Task objective
Would you write out the full listing exactly, without any pictures?

Provided records
---------------
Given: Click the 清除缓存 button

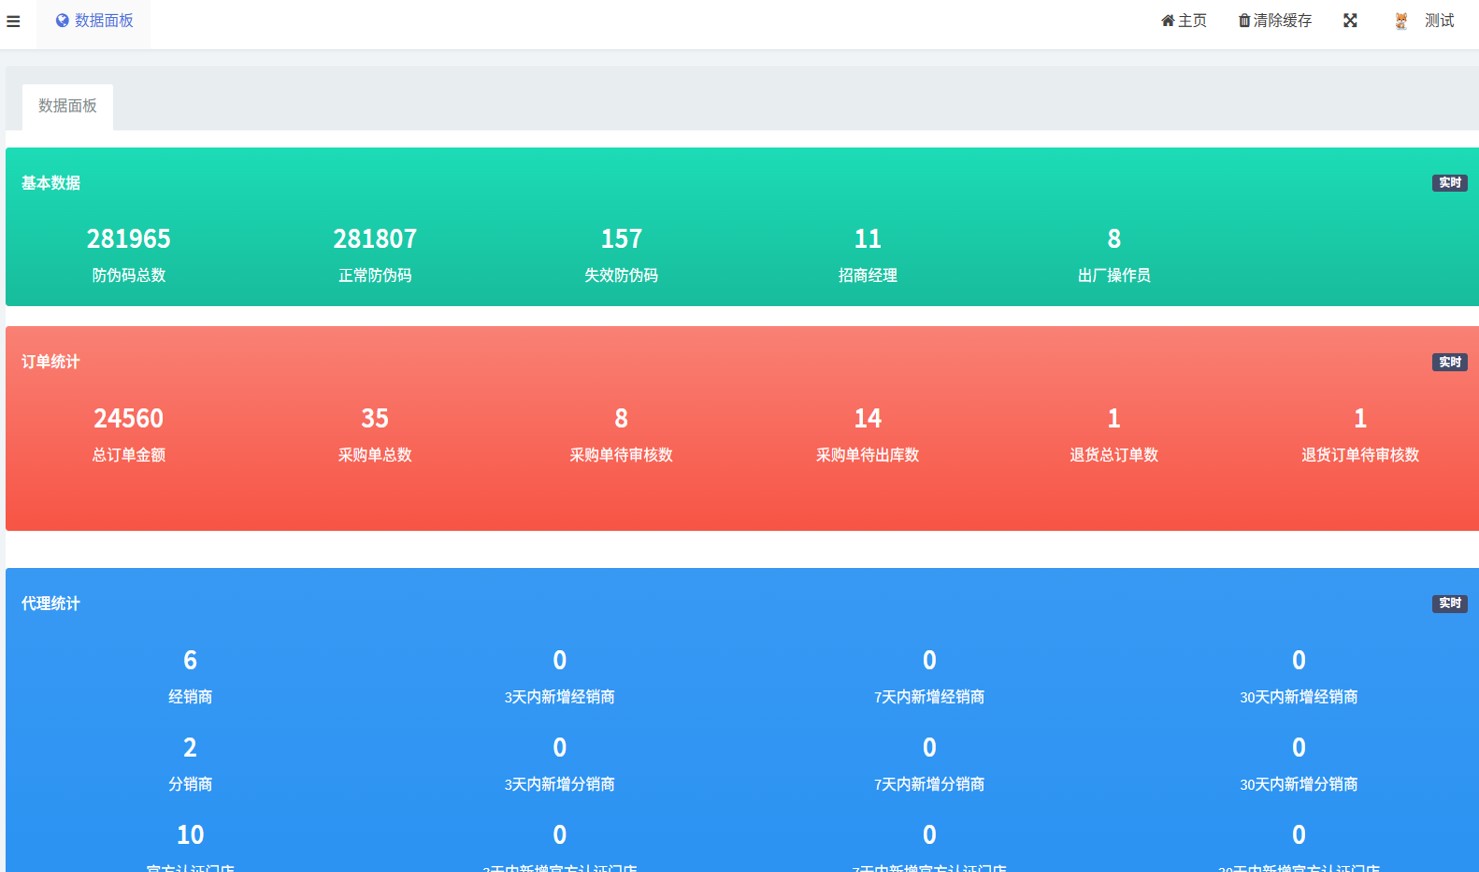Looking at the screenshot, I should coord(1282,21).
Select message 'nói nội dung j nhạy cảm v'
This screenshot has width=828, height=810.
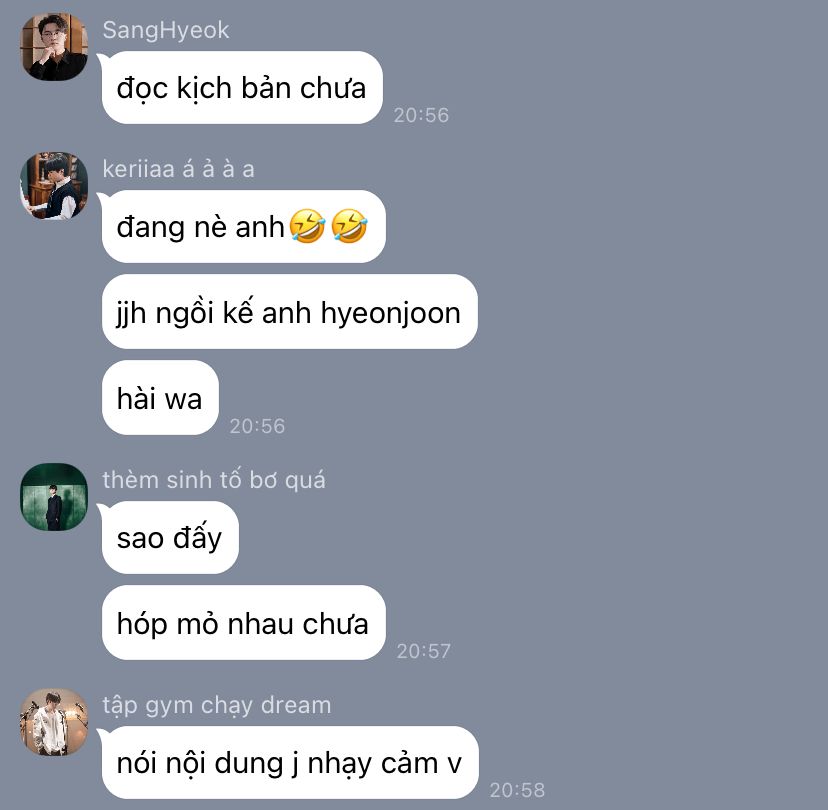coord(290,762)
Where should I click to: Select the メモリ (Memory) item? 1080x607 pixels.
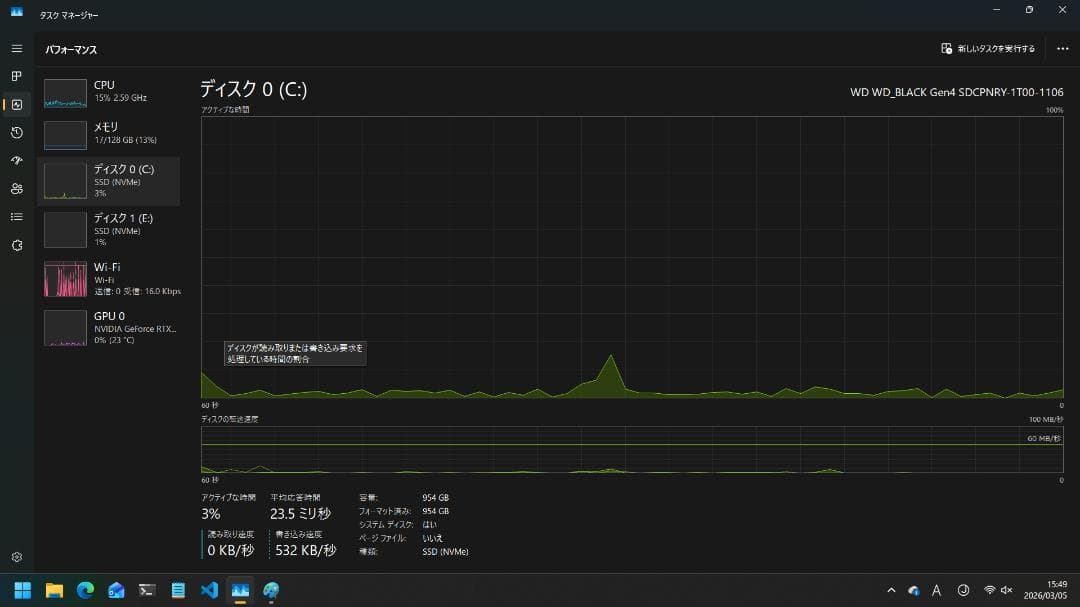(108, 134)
---------------
Task solution
Given: Click the 清除缓存 button

Looking at the screenshot, I should coord(1282,21).
Select message 'nói nội dung j nhạy cảm v'
This screenshot has width=828, height=810.
coord(290,762)
Where should I click to: Select the メモリ (Memory) item? 1080x607 pixels.
(108, 134)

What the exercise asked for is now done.